Menurut dia, sejumlah Organisasi Perangkat Daerah (OPD) memaparkan pelaksanaan program dan kegiatan kepada tim KPK. OPD yang terlibat antara lain Dinas Pekerjaan Umum dan Penataan Ruang (DPUPR), Dinas Kesehatan, Dinas Pendidikan dan Kebudayaan. Sekretariat DPRD, Badan Perencanaan Pembangunan Daerah (Bappeda), Badan Pengelola Keuangan dan Aset Daerah (BPKAD), serta Biro Pengadaan Barang dan Jasa.
Deden menjelaskan, langkah tersebut dilakukan sebagai bagian dari upaya pencegahan terhadap potensi kecurangan atau fraud dalam pelaksanaan program pemerintah.
“Ini merupakan salah satu upaya untuk mengurangi potensi fraud maupun tindak korupsi di lingkungan perangkat daerah,” ujarnya.
Sementara itu, Kepala Satuan Tugas Koordinasi dan Supervisi (Korsup) Wilayah II Direktorat Koordinasi dan Supervisi KPK. Arif Nurcahyo, mengatakan rapat koordinasi difokuskan pada pengawasan proses perencanaan, penganggaran, hingga pengadaan barang dan jasa.
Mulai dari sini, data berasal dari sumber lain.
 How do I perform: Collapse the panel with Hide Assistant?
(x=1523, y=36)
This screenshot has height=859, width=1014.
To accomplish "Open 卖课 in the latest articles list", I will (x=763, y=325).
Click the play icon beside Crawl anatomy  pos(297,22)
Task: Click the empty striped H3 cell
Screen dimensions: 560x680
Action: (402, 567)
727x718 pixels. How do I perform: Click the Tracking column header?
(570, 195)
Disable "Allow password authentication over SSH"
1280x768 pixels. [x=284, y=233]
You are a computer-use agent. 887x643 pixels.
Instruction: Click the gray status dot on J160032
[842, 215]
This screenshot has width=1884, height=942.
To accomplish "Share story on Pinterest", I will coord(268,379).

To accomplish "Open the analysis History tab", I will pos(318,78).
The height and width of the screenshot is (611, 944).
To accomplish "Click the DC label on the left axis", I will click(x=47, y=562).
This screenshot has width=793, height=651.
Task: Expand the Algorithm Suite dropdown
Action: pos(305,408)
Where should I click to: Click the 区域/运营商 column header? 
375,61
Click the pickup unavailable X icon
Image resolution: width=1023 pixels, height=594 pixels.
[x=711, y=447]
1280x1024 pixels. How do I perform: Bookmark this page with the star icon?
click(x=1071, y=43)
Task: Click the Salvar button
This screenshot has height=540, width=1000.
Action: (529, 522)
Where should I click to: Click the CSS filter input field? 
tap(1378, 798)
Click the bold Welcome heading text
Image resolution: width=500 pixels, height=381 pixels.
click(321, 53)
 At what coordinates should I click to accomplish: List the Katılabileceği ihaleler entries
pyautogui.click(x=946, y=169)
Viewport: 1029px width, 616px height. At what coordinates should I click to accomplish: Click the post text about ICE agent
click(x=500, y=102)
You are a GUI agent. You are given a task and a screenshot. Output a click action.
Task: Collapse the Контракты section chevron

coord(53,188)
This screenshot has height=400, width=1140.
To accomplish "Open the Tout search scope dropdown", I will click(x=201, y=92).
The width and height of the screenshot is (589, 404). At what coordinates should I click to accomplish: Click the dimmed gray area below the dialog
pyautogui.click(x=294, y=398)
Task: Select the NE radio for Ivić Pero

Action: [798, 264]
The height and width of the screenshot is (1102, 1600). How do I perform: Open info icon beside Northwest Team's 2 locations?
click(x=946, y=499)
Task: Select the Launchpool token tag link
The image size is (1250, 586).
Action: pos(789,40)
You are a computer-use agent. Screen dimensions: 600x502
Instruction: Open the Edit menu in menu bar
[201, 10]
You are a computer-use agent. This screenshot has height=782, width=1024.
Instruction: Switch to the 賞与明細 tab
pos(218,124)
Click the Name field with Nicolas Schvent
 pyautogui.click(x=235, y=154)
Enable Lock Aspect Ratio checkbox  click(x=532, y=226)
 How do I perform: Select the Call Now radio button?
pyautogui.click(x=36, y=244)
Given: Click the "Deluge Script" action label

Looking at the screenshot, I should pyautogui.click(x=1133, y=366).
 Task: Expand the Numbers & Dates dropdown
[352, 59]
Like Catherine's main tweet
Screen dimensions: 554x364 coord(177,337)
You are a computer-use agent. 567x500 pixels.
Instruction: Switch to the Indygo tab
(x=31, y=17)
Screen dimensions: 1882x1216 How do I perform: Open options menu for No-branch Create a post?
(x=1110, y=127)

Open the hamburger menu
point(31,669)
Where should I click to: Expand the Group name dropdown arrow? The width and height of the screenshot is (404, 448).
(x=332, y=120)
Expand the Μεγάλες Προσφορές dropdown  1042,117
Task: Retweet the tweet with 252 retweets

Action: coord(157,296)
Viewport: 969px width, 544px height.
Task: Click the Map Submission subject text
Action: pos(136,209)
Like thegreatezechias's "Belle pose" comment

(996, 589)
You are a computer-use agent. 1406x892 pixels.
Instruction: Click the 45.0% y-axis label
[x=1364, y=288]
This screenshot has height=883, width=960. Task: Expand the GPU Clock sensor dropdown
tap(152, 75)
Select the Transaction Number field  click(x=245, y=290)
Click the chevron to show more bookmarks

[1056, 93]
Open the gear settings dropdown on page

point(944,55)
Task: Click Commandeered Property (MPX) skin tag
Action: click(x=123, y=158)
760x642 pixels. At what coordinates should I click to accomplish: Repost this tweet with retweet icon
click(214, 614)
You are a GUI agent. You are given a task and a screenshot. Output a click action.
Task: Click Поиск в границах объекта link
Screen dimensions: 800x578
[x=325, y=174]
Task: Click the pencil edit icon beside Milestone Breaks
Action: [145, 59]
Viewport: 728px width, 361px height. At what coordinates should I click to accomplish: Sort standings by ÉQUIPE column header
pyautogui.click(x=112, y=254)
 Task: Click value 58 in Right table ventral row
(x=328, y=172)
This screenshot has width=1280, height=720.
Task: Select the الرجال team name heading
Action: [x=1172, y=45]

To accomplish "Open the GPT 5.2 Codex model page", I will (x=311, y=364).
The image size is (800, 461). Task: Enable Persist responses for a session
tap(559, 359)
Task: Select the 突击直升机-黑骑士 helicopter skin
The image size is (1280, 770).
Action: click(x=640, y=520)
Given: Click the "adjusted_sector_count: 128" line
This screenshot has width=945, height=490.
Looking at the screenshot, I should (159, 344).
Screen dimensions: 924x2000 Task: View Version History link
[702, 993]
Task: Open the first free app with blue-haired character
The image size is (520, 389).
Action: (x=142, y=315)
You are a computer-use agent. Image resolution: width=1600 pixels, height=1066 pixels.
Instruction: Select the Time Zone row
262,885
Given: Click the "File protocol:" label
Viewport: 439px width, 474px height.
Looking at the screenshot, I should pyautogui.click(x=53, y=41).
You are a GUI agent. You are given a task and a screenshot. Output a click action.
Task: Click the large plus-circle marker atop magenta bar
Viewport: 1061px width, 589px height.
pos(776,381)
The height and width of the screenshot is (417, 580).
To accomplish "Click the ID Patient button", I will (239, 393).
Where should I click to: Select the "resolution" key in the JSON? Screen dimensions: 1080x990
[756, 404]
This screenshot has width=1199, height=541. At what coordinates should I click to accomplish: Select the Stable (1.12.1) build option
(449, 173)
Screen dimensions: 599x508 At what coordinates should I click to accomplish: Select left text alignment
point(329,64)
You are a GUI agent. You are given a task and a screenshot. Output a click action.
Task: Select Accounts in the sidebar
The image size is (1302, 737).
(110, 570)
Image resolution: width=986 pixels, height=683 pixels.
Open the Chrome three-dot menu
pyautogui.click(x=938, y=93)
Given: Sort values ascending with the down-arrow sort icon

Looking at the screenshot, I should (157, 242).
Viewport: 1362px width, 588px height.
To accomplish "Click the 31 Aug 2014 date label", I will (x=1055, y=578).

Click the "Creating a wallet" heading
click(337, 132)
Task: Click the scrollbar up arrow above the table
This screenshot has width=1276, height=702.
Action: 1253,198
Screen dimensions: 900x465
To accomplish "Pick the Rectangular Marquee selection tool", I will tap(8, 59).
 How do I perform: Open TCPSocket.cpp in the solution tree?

Menurut Arif, KPK melakukan pengawasan terhadap pengalokasian anggaran agar sesuai dengan kebutuhan masing-masing perangkat daerah. Serta mampu mendukung peningkatan kualitas pelayanan publik.
Selain itu, KPK juga melakukan telaah terhadap pelaksanaan pengadaan barang dan jasa. Mulai dari perencanaan pengadaan yang telah diinput oleh perangkat daerah. Hingga realisasi pelaksanaannya pada semester pertama tahun 2026.
“Kami hadir untuk melakukan koordinasi dan pengawasan bersama. Sehingga potensi permasalahan dapat dicegah sejak awal dan tidak menimbulkan temuan di kemudian hari,” kata Arif.
Melalui koordinasi tersebut, Pemprov Banten dan KPK berharap tata kelola pengadaan barang dan jasa dapat berjalan lebih transparan, efektif. Serta mampu meminimalkan risiko penyimpangan dalam penggunaan anggaran daerah.